A second one is what I call the purchase price paid lockdown effect.
You are living in an unusual era.
Rapidly rising home values since 2020 now mean that many homeowners live inside a home that they could not even afford if they tried to re-purchase it at today’s prices and interest rates.
Wild!
What this means is that if they sold their home to take a profit, they would often have to pay more in rent for a comparable home.
They’re locked in to a low mortgage payment and won’t give it up. This also means that they’re motivated not to miss a payment and become delinquent.
There’s a third lockdown phenomenon right now and nobody talks about it.
Rapidly rising home values are creating what I call a capital gains tax lockdown effect.

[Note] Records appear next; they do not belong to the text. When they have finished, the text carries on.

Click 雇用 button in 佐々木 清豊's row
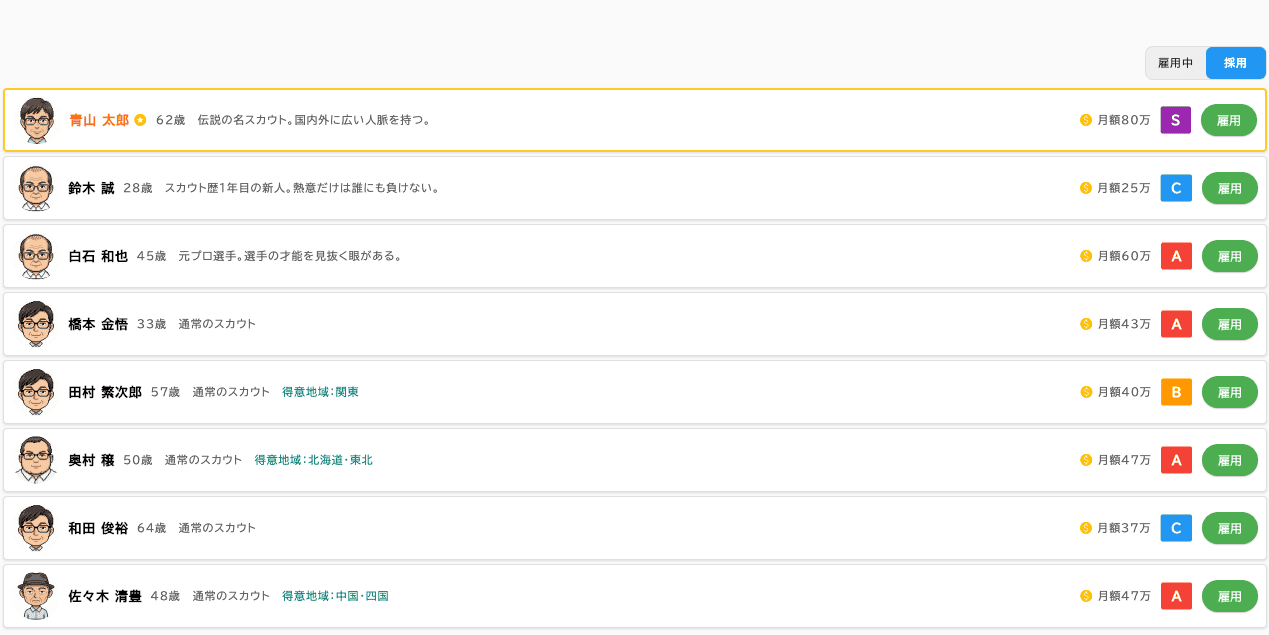 [1228, 596]
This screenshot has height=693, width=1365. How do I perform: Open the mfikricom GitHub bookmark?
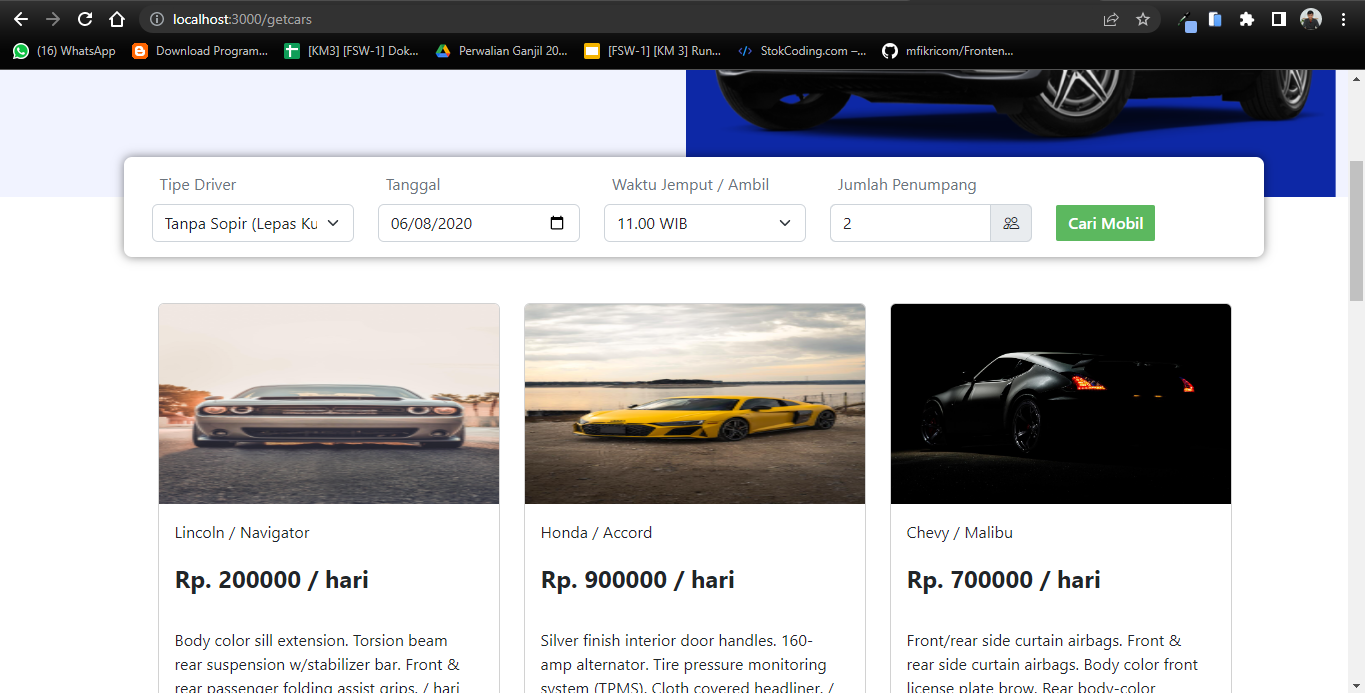948,50
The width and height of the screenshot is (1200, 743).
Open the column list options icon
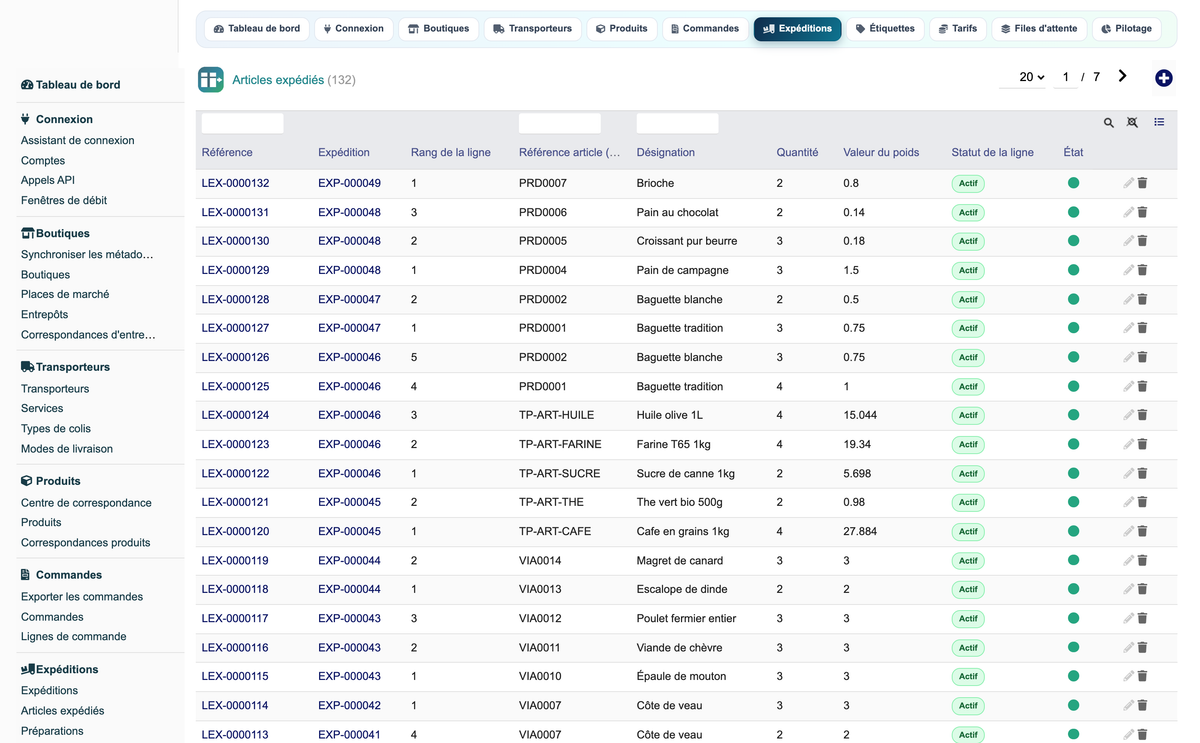(1159, 123)
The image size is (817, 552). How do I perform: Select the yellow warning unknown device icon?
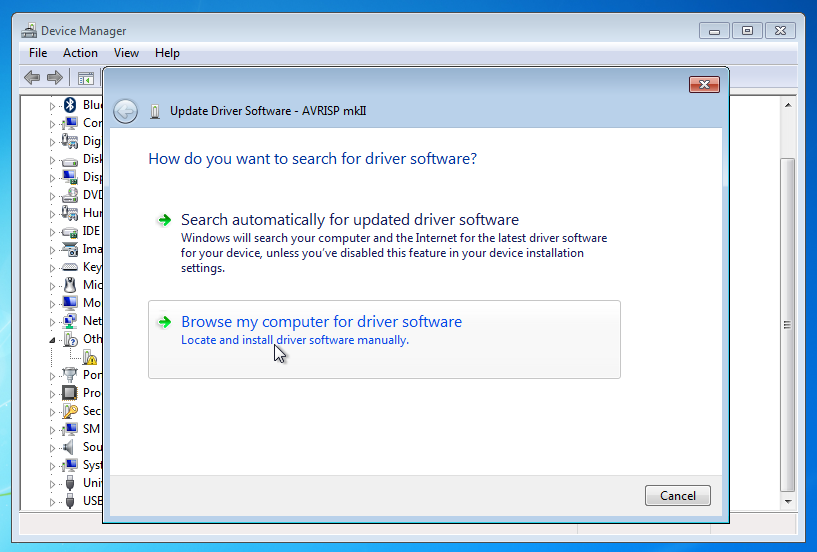coord(90,357)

If you’re single, you generally pay no capital gains tax on the first $250K of profit on the sale of a primary residence. The ceiling is $500K of tax shielding for married couples.
Those exemption thresholds haven’t adjusted for inflation in a long time.
More sellers risk taking an exorbitant capital gains tax hit. The share exposed to paying it was just 1.3% two decades ago, now it’s 7.9%, per CoreLogic.
This growing threat keeps people from putting their homes on the market. The tax hit can be up to about 20%.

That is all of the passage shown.